Neuro-immuno-endocrine axis of the hair follicle: an integrative schematic representation.
Figure 3:
Neuro-immuno-endocrine axis of the hair follicle: an integrative schematic representation.

Continued research and translational clinical trials targeting the neuro-immuno-endocrine unit of the follicle may pave the way for precision, durable, and personalized therapies in hair medicine.

Ethical Approval:

Institutional Review Board approval is not required.
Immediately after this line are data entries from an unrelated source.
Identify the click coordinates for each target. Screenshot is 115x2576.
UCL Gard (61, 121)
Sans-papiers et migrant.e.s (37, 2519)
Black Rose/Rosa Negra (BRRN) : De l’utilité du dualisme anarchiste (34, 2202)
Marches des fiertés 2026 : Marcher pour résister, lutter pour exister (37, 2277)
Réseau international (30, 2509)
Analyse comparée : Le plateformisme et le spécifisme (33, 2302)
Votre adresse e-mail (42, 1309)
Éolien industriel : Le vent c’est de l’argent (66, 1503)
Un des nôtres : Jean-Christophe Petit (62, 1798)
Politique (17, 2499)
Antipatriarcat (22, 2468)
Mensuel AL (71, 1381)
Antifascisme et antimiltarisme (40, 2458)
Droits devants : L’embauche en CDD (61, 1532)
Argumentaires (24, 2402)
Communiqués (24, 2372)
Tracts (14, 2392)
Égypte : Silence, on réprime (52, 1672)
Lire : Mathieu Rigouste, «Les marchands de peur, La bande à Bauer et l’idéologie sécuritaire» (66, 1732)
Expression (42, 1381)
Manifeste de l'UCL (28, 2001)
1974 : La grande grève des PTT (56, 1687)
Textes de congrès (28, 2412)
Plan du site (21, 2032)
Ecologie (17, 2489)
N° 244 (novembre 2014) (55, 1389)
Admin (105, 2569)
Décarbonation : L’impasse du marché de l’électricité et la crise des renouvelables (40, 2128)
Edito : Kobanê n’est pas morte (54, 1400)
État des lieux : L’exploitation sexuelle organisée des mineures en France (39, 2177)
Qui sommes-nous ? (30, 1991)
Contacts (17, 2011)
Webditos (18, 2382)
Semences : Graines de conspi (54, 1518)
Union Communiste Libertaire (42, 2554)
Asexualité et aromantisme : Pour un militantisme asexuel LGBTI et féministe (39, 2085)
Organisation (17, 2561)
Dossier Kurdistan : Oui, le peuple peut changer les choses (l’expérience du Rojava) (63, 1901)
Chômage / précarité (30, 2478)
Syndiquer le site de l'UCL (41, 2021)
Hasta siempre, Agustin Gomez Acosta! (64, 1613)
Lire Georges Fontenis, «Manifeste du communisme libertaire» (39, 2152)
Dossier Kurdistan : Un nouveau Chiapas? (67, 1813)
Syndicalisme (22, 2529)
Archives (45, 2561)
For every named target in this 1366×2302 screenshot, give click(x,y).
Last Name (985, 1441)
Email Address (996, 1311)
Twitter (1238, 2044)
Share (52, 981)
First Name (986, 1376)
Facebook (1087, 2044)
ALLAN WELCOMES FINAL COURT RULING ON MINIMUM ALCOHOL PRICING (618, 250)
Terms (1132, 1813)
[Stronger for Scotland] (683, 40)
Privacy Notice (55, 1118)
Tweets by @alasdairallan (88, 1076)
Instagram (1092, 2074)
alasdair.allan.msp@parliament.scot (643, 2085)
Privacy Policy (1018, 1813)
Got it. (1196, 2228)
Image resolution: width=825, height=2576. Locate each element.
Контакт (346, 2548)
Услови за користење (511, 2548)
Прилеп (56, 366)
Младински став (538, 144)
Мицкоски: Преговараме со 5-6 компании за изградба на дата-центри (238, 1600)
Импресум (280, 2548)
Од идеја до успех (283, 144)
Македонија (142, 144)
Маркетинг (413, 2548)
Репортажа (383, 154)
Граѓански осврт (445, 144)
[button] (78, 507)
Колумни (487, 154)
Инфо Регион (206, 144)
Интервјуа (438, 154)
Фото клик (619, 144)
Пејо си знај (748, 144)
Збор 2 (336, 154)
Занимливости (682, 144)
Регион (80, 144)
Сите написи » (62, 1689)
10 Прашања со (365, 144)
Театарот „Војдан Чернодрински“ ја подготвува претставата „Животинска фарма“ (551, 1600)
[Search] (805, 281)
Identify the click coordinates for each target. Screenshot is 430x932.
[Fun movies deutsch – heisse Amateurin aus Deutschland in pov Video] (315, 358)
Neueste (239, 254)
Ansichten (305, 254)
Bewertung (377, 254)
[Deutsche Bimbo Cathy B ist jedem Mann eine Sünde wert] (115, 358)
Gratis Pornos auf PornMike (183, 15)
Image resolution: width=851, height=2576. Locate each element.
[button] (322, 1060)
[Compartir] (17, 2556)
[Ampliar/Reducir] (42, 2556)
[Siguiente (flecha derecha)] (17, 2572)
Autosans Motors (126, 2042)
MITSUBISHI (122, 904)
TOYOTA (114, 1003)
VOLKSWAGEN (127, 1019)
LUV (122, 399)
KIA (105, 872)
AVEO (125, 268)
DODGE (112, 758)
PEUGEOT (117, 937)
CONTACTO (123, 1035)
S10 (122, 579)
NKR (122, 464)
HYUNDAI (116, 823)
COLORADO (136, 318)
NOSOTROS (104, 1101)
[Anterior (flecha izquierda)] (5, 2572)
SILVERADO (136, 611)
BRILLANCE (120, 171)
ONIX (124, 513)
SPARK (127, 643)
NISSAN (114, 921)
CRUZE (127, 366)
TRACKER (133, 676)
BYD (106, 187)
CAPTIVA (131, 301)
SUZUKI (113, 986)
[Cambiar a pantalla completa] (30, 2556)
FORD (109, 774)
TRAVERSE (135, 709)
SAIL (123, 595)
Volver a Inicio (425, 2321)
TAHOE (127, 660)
Declaration of patient consent:

Patient’s consent not required as there are no patients in this study.

Conflicts of interest:

There are no conflicts of interest

Use of artificial intelligence (AI)-assisted technology for manuscript preparation:

The authors confirm that there was no use of artificial intelligence (AI)-assisted technology for assisting in the writing or editing of the manuscript and no images were manipulated using AI.